Task brief:
Restate the records that follow. Every word must match.

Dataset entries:

Segment Open

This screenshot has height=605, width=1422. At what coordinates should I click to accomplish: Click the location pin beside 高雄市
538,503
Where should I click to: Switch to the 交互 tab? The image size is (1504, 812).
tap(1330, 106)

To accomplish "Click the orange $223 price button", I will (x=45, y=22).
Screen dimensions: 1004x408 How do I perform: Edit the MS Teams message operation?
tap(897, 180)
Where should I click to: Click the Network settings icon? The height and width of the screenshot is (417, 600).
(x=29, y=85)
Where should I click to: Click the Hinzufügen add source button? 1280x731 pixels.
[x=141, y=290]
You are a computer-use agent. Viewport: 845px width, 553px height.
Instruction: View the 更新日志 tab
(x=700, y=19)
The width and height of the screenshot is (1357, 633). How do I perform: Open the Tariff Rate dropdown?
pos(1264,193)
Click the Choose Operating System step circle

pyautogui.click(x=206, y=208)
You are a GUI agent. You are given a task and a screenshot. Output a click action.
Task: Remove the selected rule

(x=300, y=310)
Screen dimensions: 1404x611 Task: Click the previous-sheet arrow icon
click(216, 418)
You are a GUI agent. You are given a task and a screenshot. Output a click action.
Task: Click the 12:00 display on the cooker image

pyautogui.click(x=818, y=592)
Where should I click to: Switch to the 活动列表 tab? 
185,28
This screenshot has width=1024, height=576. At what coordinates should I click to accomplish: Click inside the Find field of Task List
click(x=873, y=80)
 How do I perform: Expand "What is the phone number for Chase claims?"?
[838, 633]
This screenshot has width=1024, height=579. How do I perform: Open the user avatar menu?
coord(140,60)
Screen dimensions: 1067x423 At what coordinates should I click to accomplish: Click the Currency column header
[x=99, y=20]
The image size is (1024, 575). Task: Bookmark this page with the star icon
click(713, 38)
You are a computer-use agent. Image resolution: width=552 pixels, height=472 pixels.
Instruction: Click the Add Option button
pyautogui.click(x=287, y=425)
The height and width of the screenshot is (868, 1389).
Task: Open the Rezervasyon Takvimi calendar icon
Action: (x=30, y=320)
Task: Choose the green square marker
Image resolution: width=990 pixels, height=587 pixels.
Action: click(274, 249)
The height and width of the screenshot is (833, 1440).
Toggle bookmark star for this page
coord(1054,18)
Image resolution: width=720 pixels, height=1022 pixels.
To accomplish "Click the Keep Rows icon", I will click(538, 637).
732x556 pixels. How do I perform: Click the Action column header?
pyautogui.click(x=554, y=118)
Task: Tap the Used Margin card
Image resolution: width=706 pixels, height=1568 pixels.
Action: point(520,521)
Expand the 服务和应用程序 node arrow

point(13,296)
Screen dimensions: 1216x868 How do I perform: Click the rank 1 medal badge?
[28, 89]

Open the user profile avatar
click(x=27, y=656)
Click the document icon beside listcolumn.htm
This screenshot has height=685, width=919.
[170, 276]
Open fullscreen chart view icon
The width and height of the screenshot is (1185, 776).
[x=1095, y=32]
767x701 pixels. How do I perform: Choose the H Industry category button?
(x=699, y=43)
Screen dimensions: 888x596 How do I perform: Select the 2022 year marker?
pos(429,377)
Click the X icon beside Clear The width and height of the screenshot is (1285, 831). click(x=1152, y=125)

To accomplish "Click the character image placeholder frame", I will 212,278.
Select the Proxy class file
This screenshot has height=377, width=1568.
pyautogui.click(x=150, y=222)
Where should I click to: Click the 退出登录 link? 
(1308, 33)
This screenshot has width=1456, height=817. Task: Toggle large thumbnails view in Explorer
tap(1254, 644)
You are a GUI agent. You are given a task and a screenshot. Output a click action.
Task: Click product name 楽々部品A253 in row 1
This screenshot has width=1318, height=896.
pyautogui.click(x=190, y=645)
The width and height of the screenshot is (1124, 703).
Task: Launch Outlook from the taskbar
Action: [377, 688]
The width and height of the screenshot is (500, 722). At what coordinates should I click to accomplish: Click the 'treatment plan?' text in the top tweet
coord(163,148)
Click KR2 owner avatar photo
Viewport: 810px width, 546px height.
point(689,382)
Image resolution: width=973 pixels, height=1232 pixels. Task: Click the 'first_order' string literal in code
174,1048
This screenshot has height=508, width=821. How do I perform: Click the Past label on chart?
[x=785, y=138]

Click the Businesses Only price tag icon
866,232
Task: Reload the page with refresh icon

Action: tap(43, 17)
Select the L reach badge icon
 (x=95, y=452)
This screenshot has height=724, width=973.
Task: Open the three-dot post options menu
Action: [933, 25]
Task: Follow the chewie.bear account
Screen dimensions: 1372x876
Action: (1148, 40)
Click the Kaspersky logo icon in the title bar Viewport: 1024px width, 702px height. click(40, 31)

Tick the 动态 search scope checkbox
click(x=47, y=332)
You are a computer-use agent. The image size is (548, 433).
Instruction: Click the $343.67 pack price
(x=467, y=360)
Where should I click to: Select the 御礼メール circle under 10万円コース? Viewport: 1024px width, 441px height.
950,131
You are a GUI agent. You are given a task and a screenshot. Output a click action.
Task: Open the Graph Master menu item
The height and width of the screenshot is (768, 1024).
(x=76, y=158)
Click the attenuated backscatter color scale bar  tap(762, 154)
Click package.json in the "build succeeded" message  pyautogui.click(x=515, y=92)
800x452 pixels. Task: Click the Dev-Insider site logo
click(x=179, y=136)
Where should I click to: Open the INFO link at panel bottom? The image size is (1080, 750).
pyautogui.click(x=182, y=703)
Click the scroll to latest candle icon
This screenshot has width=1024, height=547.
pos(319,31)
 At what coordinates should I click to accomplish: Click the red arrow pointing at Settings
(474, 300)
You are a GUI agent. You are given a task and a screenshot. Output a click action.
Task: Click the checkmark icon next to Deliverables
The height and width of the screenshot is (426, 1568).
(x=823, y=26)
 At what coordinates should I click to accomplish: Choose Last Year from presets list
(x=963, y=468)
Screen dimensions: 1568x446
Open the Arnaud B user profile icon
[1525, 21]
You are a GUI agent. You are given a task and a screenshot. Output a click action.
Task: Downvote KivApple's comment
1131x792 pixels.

Segment Closed

Your response:
This screenshot has height=605, width=1422. At what coordinates should I click to accomplish: Click the location pin beside 高雄市
538,503
Where should I click to: Switch to the 交互 tab? The image size is (1504, 812).
tap(1330, 106)

To accomplish "Click the orange $223 price button", I will (x=45, y=22).
Screen dimensions: 1004x408 How do I perform: Edit the MS Teams message operation?
tap(897, 180)
Where should I click to: Click the Network settings icon? The height and width of the screenshot is (417, 600).
(x=29, y=85)
Where should I click to: Click the Hinzufügen add source button? 1280x731 pixels.
[x=141, y=290]
You are a computer-use agent. Viewport: 845px width, 553px height.
Instruction: View the 更新日志 tab
(x=700, y=19)
The width and height of the screenshot is (1357, 633). How do I perform: Open the Tariff Rate dropdown?
pos(1264,193)
Click the Choose Operating System step circle

pyautogui.click(x=206, y=208)
You are a GUI agent. You are given a task and a screenshot. Output a click action.
Task: Remove the selected rule

(x=300, y=310)
Screen dimensions: 1404x611 Task: Click the previous-sheet arrow icon
click(216, 418)
You are a GUI agent. You are given a task and a screenshot. Output a click action.
Task: Click the 12:00 display on the cooker image

pyautogui.click(x=818, y=592)
Where should I click to: Switch to the 活动列表 tab? 
185,28
This screenshot has width=1024, height=576. At what coordinates should I click to accomplish: Click inside the Find field of Task List
click(x=873, y=80)
 How do I perform: Expand "What is the phone number for Chase claims?"?
[838, 633]
This screenshot has width=1024, height=579. How do I perform: Open the user avatar menu?
coord(140,60)
Screen dimensions: 1067x423 At what coordinates should I click to accomplish: Click the Currency column header
[x=99, y=20]
The image size is (1024, 575). Task: Bookmark this page with the star icon
click(713, 38)
You are a computer-use agent. Image resolution: width=552 pixels, height=472 pixels.
Instruction: Click the Add Option button
pyautogui.click(x=287, y=425)
The height and width of the screenshot is (868, 1389).
Task: Open the Rezervasyon Takvimi calendar icon
Action: (x=30, y=320)
Task: Choose the green square marker
Image resolution: width=990 pixels, height=587 pixels.
Action: click(274, 249)
The height and width of the screenshot is (833, 1440).
Toggle bookmark star for this page
coord(1054,18)
Image resolution: width=720 pixels, height=1022 pixels.
To accomplish "Click the Keep Rows icon", I will click(538, 637).
732x556 pixels. How do I perform: Click the Action column header?
pyautogui.click(x=554, y=118)
Task: Tap the Used Margin card
Image resolution: width=706 pixels, height=1568 pixels.
Action: point(520,521)
Expand the 服务和应用程序 node arrow

point(13,296)
Screen dimensions: 1216x868 How do I perform: Click the rank 1 medal badge?
[28, 89]

Open the user profile avatar
click(x=27, y=656)
Click the document icon beside listcolumn.htm
This screenshot has height=685, width=919.
[170, 276]
Open fullscreen chart view icon
The width and height of the screenshot is (1185, 776).
[x=1095, y=32]
767x701 pixels. How do I perform: Choose the H Industry category button?
(x=699, y=43)
Screen dimensions: 888x596 How do I perform: Select the 2022 year marker?
pos(429,377)
Click the X icon beside Clear The width and height of the screenshot is (1285, 831). click(x=1152, y=125)

To accomplish "Click the character image placeholder frame", I will 212,278.
Select the Proxy class file
This screenshot has height=377, width=1568.
pyautogui.click(x=150, y=222)
Where should I click to: Click the 退出登录 link? 
(1308, 33)
This screenshot has width=1456, height=817. Task: Toggle large thumbnails view in Explorer
tap(1254, 644)
You are a GUI agent. You are given a task and a screenshot. Output a click action.
Task: Click product name 楽々部品A253 in row 1
This screenshot has width=1318, height=896.
pyautogui.click(x=190, y=645)
The width and height of the screenshot is (1124, 703).
Task: Launch Outlook from the taskbar
Action: [377, 688]
The width and height of the screenshot is (500, 722). At what coordinates should I click to accomplish: Click the 'treatment plan?' text in the top tweet
coord(163,148)
Click KR2 owner avatar photo
Viewport: 810px width, 546px height.
point(689,382)
Image resolution: width=973 pixels, height=1232 pixels. Task: Click the 'first_order' string literal in code
174,1048
This screenshot has height=508, width=821. How do I perform: Click the Past label on chart?
[x=785, y=138]

Click the Businesses Only price tag icon
866,232
Task: Reload the page with refresh icon

Action: tap(43, 17)
Select the L reach badge icon
 (x=95, y=452)
This screenshot has height=724, width=973.
Task: Open the three-dot post options menu
Action: [933, 25]
Task: Follow the chewie.bear account
Screen dimensions: 1372x876
Action: (1148, 40)
Click the Kaspersky logo icon in the title bar Viewport: 1024px width, 702px height. click(40, 31)

Tick the 动态 search scope checkbox
click(x=47, y=332)
You are a computer-use agent. The image size is (548, 433).
Instruction: Click the $343.67 pack price
(x=467, y=360)
Where should I click to: Select the 御礼メール circle under 10万円コース? Viewport: 1024px width, 441px height.
950,131
You are a GUI agent. You are given a task and a screenshot. Output a click action.
Task: Open the Graph Master menu item
The height and width of the screenshot is (768, 1024).
(x=76, y=158)
Click the attenuated backscatter color scale bar  tap(762, 154)
Click package.json in the "build succeeded" message  pyautogui.click(x=515, y=92)
800x452 pixels. Task: Click the Dev-Insider site logo
click(x=179, y=136)
Where should I click to: Open the INFO link at panel bottom? The image size is (1080, 750).
pyautogui.click(x=182, y=703)
Click the scroll to latest candle icon
This screenshot has width=1024, height=547.
pos(319,31)
 At what coordinates should I click to accomplish: Click the red arrow pointing at Settings
(474, 300)
You are a GUI agent. You are given a task and a screenshot. Output a click action.
Task: Click the checkmark icon next to Deliverables
The height and width of the screenshot is (426, 1568).
(x=823, y=26)
 At what coordinates should I click to accomplish: Choose Last Year from presets list
(x=963, y=468)
Screen dimensions: 1568x446
Open the Arnaud B user profile icon
[1525, 21]
You are a GUI agent. You are given a task and a screenshot. Output a click action.
Task: Downvote KivApple's comment
1131x792 pixels.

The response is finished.